Servono competenze reali e solide

Per fare impresa servono però competenze reali e solide, le quali altro non sono che il risultato di esperienze concrete. Non è un caso infatti che sia proprio nei paesi più avanzati che nascano il maggior numero di startup di successo, in quanto è proprio lì che i giovani hanno la possibilità di lavorare per scaleup a crescita esponenziale, e vivere dall’interno, sulla propria pelle, vari stadi di sviluppo della startup. È così che si sviluppa il know-how.

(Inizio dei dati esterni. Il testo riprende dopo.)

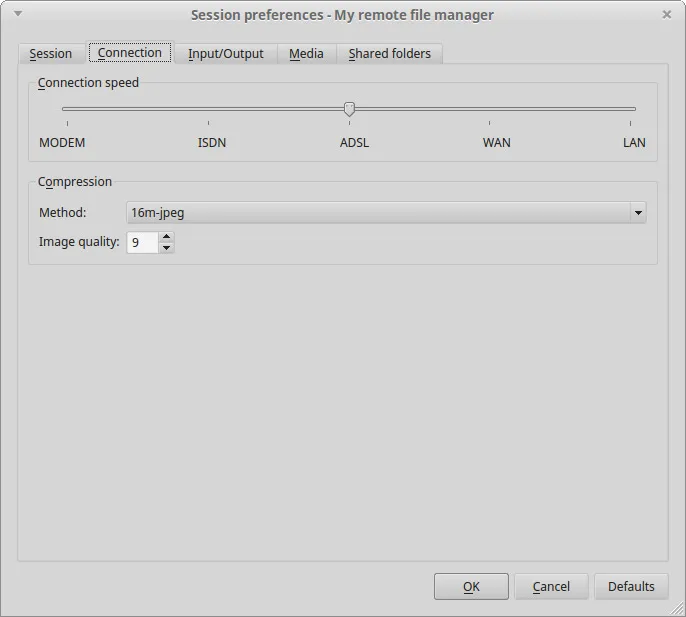
Task: Close the Session preferences dialog
Action: [667, 14]
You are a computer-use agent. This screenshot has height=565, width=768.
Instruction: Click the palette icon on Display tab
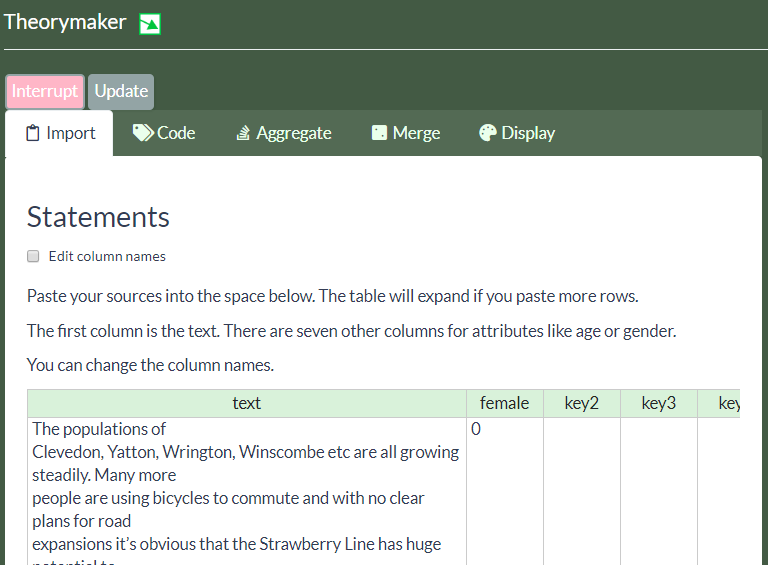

Il “playground” per rendere tutto questo possibile è semplicemente moltiplicare il numero di scaleup, ossia di aziende che hanno il mix necessario di velocità di crescita e approccio all’innovazione (dinamismo, flessibilità, unite a pensiero critico e laterale). Se è certamente vero che questo rappresenta piuttosto un punto di arrivo, o comunque il risultato visibile e a regime di un ecosistema che funziona, è altrettanto vero che per arrivare a quel punto è fondamentale partire dalle basi.

Startup, un segreto è l’accessibilità

Questo significa trovare un modo per agevolare e (idealmente) industrializzare il passaggio “da 0 a 1”, e cioè dando modo a chi ha la voglia, il talento ed il carattere per fare impresa, di toccare davvero con mano cosa significhi fare startup e innovazione, dandogli la possibilità di entrare facilmente in contatto con mentore che queste cose le hanno già fatte. Questo prende il nome di accessibilità. Sebbene il numero di incubatori e acceleratori in Italia sia in crescita, siamo ancora molto indietro rispetto a Paesi come la Francia in termini di “facilità di accesso” all’innovazione, intesa come numero e parametri di accesso a programmi di incubazione / accelerazione / mentorship.

Il peso della burocrazia e i tempi della giustizia

Infine, una volta assicurati l’aspetto culturale e l’accessibilità all’innovazione, è fondamentale dare agli imprenditori, soprattutto se a capo di realtà innovative ad alto potenziale di crescita, la possibilità reale di “scalare” (passare “da 10 a 100”, idealmente su nuovi mercati). Il tema è ampio e tocca aspetti che vanno dalla possibilità di testare, a braccetto con il regolatore, certi tipi di innovazioni in ambienti controllati (ad esempio attraverso il Sandbox), a temi più di alto livello riguardanti tematiche che un po’ tutti oggi conosciamo, dal peso della burocrazia (nel “time to comply” siamo tra gli ultimi in UE), ai lunghi tempi della giustizia (un processo civile dura in media 8 anni, quattro volte in più rispetto alla media UE), al diritto societario (limiti di manovra nel passaggio dal piano teorico a quello pratico di aspetti sulla carta nobili, come determinate forme di tutela per investitori di minoranza).

La risorsa numero uno: fondi per investire

Subito dopo le competenze infatti, per far crescere una startup, la risorsa più importante è quella finanziaria: se non ci sono fondi da investire, un business non può essere scalato (o almeno non alla velocità necessaria). Oltre a prevedere stanziamenti crescenti per il Fondo Innovazione per stimolare gli investimenti dei Venture Capital locali, è dunque fondamentale creare i presupposti necessari per risultare attraenti agli occhi di grandi investitori esteri, per conseguire l’effetto moltiplicatore che è di fatto il fine ultimo degli stessi fondi governativi.